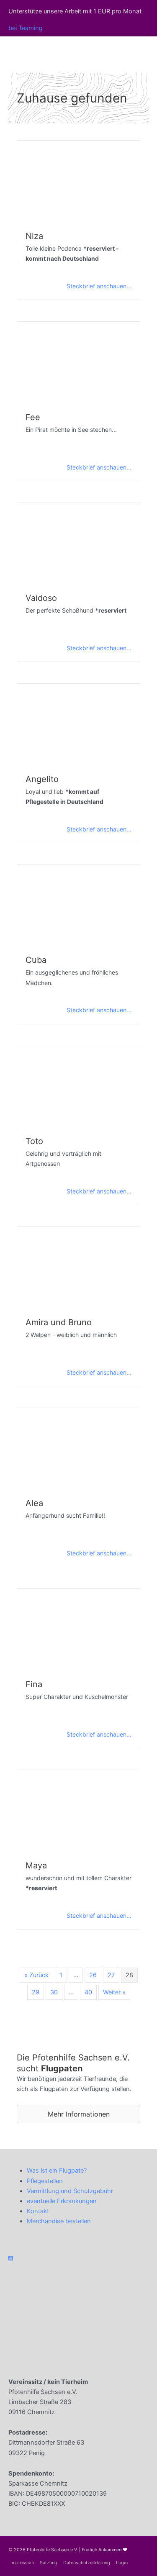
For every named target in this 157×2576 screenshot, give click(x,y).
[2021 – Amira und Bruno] (78, 1266)
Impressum (22, 2563)
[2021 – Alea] (78, 1448)
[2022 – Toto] (78, 1086)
************
YOUR ASSIGNMENT >> Set down the records again verbatim, with no pictures.

SOLUTION TO THE PROBLEM >>
For every named target in this 157×2576 screenshot, give click(x,y).
[2021 – Amira und Bruno] (78, 1266)
Impressum (22, 2563)
[2021 – Alea] (78, 1448)
[2022 – Toto] (78, 1086)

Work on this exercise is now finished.